EVALUATION OF THE PI-BONDING ABILITY OF IMIDAZOLE - STRUCTURE DETERMINATION AND CHARACTERIZATION OF CATENA-(H2O)2(1-CH3IM)2MG(MU-CN)(CN)4(1-CH3IM)FEIII.H2O (1-CH3IM=1-METHYLIMIDAZOLE)

The preparation of catena-diaquabis(1-methylimidazole)magnesium(II)-mu-cyanotetracyano(1-methylimidazole)ferrate(III) monohydrate (3) is reported. Crystals of catena-[Mg(H2O)2(1-CH3im)2(mu-CN)Fe(CN)4(1-CH3im)].H2O (1-CH3im = 1-methylimidazole) are monoclinic, space group P2(1), with a = 8.471 (2) angstrom, b = 15.678 (4) angstrom, c = 9.722 (2) angstrom, V = 1190.5 (4) angstrom 3, Z = 2, and R (R(w) = 0.026 (0.029) for 2104 reflections.
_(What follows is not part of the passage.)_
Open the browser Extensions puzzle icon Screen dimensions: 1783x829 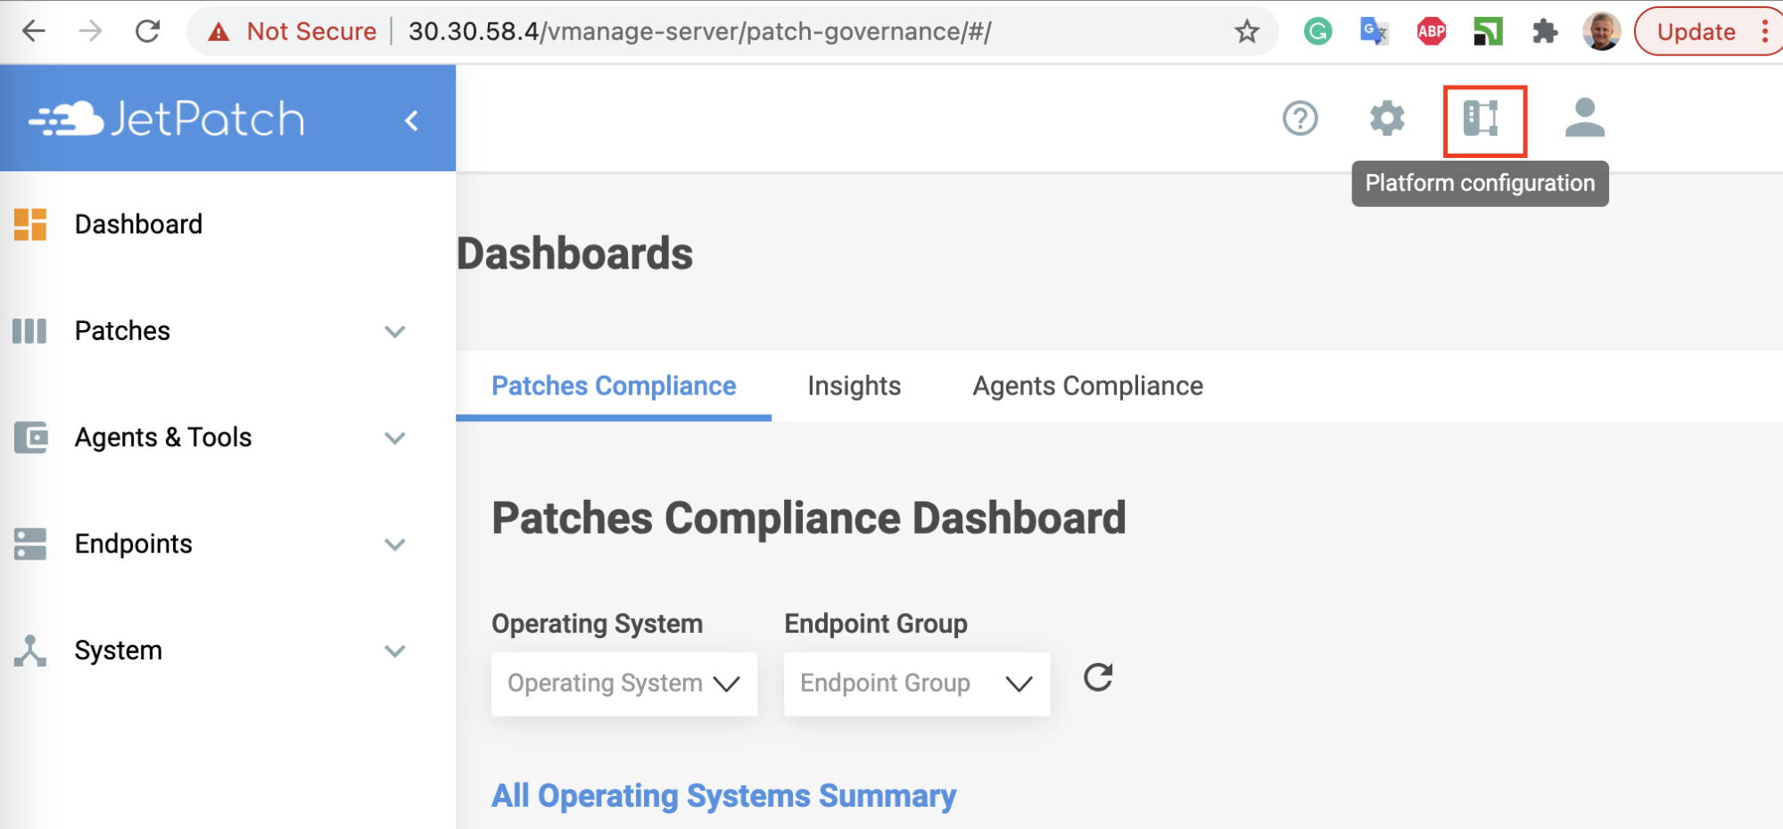click(1544, 32)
The structure contains (CN)5Fe(1-CH3im)2- units linked in extended chains through bridging cyanides (cis to 1-CH3im), which are coordinated to the Mg2+ counterions. Two N(CN-), two O(H2O), and two N(1-CH3im) coordinate to Mg. The chains are bent about the N of the bridging cyanides at angles of 156.3 (2) and 152.3 (3)-degrees. The bending is attributed to a combination of electronic effects due to back-bonding, electrostatic attraction between the metal centers, and hydrogen bonding. The Fe-N(1-CH3im) bond length [1.950 (2) angstrom] is shorter than the Fe-NH3 bond lengths of similar complexes. The imidazole ring coordinated to Fe is staggered with respect to the cis cyanides, but at an angle (phi = 34.5-degrees) that is less than the sterically favorable 43.6-degrees. The cyanide trans to the 1-CH3im ligand on the Fe has a shorter bond length [1.130 (4) angstrom] than the average cis cyanide bond length of 1.146 angstrom. The N3-C2 bond length is longer for the 1-CH3im coordinated to Fe than for those of 1-CH3im coordinated to Mg. The complex has a very large quadrupole splitting (from Mossbauer spectroscopy) of 2.62 +/- 0.2 mm/s at 291 K (2.78 mm/s at 77 K). Collectively, our results indicate pi bonding between the 1-CH3im and the low-spin d5 Fe(III). 1-CH3im acts as a pi director to align the electron hole in the d-pi Fe orbitals along the Fe-N(1-CH3im) axis. The electron hole primarily occupies a single orbital. The observed pi-bonding properties of imidazole have important biological implications.